Work instructions: Among the entries that follow, find the lines containing the string "bell" and copy them.

Stored data:
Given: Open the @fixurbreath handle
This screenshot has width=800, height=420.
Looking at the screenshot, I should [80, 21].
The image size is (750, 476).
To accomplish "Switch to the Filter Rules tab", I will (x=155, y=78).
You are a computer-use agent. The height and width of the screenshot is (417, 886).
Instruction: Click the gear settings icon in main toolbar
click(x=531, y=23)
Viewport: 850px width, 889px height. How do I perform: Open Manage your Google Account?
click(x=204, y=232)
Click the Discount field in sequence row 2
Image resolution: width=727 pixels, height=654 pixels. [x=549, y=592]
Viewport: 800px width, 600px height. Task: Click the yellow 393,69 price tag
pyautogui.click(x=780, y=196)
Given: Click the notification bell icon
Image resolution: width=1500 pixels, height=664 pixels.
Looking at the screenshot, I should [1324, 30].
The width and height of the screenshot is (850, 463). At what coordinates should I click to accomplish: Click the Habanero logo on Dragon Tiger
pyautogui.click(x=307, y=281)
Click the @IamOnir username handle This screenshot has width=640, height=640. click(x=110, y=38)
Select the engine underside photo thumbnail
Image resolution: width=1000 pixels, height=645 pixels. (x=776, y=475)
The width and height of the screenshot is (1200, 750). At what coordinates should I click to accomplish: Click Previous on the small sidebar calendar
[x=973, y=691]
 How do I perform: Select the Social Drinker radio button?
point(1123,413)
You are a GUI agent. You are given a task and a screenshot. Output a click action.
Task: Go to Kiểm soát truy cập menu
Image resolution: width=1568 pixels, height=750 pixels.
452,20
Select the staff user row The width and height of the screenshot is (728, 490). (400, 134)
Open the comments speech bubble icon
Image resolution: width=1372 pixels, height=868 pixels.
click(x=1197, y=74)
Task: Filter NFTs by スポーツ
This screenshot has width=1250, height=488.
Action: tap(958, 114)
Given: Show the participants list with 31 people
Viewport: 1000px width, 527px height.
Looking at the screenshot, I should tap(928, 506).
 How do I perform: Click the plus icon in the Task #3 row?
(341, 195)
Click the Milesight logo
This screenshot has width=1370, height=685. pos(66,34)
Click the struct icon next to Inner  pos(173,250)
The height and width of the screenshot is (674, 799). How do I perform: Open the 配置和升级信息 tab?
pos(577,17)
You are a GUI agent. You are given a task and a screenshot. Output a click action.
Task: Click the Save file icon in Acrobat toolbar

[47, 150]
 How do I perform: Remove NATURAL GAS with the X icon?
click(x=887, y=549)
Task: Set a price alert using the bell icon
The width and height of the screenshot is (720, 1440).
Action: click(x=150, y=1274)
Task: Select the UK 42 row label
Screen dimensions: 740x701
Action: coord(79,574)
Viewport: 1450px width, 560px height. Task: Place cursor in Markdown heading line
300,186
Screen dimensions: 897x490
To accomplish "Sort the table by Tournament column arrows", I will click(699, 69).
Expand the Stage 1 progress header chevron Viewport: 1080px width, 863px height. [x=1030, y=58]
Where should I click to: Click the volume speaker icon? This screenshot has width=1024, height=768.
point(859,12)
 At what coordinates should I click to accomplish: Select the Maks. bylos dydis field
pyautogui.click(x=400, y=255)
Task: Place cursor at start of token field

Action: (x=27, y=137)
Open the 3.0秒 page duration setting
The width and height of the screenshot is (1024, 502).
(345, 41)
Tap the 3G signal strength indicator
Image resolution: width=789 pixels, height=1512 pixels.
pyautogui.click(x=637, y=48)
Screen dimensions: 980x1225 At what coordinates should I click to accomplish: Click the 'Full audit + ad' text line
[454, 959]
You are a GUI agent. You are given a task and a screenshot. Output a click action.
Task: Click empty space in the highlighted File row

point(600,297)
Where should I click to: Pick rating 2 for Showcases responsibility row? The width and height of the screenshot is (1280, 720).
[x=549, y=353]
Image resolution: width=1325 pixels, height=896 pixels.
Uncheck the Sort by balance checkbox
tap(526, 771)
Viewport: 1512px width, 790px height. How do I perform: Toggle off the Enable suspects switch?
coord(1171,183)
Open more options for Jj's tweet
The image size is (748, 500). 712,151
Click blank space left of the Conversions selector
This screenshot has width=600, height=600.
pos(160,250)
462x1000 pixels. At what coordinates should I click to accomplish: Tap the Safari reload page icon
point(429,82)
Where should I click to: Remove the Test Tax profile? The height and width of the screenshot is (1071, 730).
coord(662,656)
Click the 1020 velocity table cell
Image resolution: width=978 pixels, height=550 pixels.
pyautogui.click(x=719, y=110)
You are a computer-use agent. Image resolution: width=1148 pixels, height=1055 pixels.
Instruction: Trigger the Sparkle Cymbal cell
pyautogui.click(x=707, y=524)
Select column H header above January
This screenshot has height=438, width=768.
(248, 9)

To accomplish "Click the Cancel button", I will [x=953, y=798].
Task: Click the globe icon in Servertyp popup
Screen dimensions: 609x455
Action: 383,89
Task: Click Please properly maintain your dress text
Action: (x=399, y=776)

Exercise result:
Given: Click the notification bell icon
Task: Set a price alert using the bell icon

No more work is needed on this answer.